Helfen Sie der Ukraine nach Europa!
In Kyjiw weiß man die deutsche Unterstützung seit dem 24. Februar 2022 sehr zu schätzen. Gleichzeitig hofft man auf Rückenwind aus Berlin bei der EU-Erweiterung. Denn die Ukraine kann der Europäischen Union sehr viel geben.
Liebe künftige Bundesregierung,
lassen Sie mich diesen Brief mit der Versicherung unseres tiefempfundenen Danks an das gesamte deutsche Volk beginnen, das uns in diesen für unser Land so dunklen Zeiten unterstützt. Die deutsche Hilfe ist vielfältig – sie reicht von Waffen und Nachschub für das ukrainische Militär über Finanzhilfen für unsere vor dem Krieg fliehende Bevölkerung bis hin zu politischer und technischer Hilfe für die EU-Integration der Ukraine.
Wenn wir sagen, dass wir wirklich voll des Lobes für das sind, was Deutschland zur Unterstützung der Ukraine tut, dann sind das nicht nur höfliche Floskeln: Umfragen zufolge äußern über 87 Prozent der Ukrainer eine äußerst positive Einstellung zu Deutschland und sehen Ihr Land als strategisch wichtigen Partner der Ukraine an.
Der Beitritt zur EU hat für die Ukraine unbestritten Vorrang. Unsere Gesellschaft strebt von jeher den Weg nach Europa an: Über 88 Prozent der Ukrainer unterstützen die Integration in die EU.
Wir hoffen auf eine bessere Zukunft in der Europäischen Union, zusammen mit unseren strategischen Verbündeten, zu denen auch Deutschland gehört. Allerdings bedroht die unprovozierte russische Aggression gegen die Ukraine und die Werte Europas unser Land in seiner Existenz, ganz zu schweigen von unserem Streben nach einer EU-Mitgliedschaft. Solange Russland in Europa Krieg führt und glaubt, dass es dafür nicht belangt werden kann, sind die wirtschaftliche Entwicklung, die Demokratie und die Sicherheit auf dem gesamten Kontinent gefährdet.

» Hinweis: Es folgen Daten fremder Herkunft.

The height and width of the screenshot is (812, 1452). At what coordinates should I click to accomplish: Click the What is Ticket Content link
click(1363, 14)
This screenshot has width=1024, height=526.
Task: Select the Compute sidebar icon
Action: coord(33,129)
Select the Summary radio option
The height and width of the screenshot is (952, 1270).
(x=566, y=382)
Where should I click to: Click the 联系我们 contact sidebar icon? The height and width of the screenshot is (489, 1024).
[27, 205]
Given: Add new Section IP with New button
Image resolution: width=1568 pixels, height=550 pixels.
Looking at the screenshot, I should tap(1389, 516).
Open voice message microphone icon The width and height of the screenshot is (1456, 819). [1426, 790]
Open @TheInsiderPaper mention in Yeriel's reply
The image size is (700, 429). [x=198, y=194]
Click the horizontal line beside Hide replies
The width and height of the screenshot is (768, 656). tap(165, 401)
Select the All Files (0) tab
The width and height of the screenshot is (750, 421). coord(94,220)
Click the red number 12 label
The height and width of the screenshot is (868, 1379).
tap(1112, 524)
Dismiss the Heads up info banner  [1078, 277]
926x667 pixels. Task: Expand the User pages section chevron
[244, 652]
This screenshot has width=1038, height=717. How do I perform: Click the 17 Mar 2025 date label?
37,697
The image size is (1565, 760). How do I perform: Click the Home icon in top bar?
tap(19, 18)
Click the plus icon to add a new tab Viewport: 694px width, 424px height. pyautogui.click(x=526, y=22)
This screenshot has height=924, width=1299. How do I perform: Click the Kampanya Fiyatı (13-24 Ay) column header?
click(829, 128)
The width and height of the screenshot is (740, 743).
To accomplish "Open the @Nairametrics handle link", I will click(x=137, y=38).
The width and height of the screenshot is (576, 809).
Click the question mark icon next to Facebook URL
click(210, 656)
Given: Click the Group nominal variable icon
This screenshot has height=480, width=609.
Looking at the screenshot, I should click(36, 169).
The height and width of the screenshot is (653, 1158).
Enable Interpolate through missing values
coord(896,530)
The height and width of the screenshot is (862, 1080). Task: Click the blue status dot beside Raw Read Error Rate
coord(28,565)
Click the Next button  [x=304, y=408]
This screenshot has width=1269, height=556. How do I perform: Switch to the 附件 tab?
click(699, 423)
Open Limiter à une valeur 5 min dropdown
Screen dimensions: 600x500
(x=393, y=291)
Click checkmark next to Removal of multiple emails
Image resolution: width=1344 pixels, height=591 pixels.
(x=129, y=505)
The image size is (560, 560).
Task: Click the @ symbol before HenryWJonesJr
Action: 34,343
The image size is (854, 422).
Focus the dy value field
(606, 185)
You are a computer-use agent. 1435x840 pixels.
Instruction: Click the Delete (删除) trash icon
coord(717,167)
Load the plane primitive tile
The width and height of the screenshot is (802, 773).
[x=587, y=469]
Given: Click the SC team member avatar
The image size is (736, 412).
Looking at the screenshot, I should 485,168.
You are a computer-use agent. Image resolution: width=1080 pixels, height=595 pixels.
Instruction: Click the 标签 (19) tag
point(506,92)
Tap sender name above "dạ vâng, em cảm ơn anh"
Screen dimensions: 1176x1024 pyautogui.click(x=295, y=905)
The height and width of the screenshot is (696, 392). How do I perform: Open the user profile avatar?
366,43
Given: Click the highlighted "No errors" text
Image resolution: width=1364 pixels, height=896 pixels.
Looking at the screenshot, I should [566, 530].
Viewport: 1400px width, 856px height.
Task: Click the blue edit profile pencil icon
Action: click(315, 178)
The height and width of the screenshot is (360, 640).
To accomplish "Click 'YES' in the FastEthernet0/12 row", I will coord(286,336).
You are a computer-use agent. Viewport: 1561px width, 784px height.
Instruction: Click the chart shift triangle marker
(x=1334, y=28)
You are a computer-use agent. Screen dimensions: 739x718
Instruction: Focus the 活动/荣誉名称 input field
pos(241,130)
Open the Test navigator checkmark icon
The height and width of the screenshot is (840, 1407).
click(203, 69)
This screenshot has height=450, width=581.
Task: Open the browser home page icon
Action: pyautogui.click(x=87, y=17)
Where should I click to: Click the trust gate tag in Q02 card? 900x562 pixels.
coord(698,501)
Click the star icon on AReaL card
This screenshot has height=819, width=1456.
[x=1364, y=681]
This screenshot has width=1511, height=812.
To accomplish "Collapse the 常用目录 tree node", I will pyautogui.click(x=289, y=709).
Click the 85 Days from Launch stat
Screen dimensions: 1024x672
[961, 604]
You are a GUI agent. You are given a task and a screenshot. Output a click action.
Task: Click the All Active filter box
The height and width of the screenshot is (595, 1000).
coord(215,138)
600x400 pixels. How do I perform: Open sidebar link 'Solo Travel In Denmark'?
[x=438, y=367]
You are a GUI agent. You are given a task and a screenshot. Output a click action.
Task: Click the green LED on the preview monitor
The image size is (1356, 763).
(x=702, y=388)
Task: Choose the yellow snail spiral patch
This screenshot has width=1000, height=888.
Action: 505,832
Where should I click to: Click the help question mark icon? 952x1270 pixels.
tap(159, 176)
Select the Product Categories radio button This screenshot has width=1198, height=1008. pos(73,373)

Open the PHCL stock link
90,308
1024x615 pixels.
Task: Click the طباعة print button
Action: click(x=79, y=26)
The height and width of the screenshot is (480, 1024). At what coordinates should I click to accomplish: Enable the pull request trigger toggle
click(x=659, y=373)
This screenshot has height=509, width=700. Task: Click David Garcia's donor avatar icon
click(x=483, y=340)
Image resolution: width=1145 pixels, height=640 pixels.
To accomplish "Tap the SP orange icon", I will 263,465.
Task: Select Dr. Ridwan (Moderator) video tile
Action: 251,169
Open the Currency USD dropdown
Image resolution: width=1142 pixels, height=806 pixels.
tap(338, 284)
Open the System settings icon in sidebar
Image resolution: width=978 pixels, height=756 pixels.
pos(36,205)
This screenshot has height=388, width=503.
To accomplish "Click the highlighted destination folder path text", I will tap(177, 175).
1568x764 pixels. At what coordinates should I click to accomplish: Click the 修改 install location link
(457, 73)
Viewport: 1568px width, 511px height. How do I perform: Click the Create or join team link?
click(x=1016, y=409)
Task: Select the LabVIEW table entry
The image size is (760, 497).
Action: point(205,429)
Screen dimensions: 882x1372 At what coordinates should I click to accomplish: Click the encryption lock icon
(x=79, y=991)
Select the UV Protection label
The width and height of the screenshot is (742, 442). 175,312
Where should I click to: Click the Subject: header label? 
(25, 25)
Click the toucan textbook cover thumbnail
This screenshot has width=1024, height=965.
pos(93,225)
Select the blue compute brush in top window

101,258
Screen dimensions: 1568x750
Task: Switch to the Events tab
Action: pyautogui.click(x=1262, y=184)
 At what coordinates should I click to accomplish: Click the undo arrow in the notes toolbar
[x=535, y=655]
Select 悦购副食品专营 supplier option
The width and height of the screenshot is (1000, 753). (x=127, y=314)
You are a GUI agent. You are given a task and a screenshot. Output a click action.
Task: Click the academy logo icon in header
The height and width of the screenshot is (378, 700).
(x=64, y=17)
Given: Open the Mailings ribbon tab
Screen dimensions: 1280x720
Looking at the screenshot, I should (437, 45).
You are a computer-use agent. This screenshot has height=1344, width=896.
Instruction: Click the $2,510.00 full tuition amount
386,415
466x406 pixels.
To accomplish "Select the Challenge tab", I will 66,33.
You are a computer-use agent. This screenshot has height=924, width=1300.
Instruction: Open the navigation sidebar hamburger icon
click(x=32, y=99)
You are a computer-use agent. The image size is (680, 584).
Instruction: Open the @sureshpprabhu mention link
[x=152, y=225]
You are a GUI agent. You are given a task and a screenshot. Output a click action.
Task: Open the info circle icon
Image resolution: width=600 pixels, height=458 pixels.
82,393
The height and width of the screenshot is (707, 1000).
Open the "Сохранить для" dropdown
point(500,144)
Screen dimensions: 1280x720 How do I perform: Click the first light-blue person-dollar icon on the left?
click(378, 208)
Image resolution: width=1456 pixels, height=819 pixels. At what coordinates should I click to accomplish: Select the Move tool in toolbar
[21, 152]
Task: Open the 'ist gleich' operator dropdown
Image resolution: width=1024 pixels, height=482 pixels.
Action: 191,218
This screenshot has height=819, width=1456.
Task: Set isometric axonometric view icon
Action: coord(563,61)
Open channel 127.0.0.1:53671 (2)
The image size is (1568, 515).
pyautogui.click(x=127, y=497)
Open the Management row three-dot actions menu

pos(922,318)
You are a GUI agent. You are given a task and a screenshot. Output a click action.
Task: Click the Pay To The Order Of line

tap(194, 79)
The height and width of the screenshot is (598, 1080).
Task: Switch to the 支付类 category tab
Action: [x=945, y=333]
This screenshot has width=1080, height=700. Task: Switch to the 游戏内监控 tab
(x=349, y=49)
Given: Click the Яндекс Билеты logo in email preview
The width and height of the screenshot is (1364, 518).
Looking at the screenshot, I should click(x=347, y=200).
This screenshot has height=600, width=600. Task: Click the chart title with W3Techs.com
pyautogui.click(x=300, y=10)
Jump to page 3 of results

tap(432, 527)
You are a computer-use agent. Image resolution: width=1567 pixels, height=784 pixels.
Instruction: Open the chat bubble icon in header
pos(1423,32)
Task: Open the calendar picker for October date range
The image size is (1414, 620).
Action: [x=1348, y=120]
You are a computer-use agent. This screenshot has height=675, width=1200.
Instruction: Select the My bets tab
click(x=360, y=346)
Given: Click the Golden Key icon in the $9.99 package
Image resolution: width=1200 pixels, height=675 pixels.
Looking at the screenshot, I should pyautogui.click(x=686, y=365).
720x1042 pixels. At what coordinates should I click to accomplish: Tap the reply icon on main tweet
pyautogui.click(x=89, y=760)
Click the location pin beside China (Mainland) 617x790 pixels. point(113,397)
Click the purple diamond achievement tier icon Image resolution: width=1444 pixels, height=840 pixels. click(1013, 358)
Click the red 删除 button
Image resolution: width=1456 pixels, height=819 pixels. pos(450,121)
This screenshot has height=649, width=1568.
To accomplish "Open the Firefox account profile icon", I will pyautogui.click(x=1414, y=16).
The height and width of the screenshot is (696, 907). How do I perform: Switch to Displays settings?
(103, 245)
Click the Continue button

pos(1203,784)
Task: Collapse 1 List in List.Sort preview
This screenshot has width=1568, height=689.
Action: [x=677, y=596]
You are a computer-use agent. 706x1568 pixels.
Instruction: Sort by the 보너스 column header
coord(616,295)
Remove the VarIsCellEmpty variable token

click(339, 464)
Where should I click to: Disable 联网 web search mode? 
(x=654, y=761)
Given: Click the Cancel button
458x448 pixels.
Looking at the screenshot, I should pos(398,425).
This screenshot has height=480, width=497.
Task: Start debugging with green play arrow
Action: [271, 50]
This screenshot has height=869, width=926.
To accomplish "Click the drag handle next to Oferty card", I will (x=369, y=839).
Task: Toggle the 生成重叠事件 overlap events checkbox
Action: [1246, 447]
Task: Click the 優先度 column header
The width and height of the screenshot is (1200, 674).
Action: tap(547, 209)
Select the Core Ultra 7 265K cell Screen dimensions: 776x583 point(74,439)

Eine Niederlage der Ukraine würde verheerende Folgen haben und eine ernsthafte Bedrohung für die Länder Mittel- und Osteuropas und die gesamte EU bedeuten. Deswegen müssen wir Frieden und Gerechtigkeit in Europa wiederherstellen, bevor wir über die Zukunft der Ukraine oder der EU sprechen.
Wir hoffen, dass die Bundesregierung ihre Hilfe für die Ukraine in diesem ungerechten Krieg fortsetzt und, wenn möglich, noch verstärkt. Die Ukraine braucht weiterhin militärische Hilfe und engere Zusammenarbeit in der Rüstungsindustrie. Um Russlands Wirtschaft weiter zu isolieren und seine Einnahmen aus dem Handel mit Energie zu verringern, müssen die EU-Sanktionen ausgeweitet, die bestehenden Sanktionen konsequent durchgesetzt und überwacht werden. Kriegsverbrechen dürfen nicht ungestraft bleiben. Niemand soll der Gerechtigkeit entkommen.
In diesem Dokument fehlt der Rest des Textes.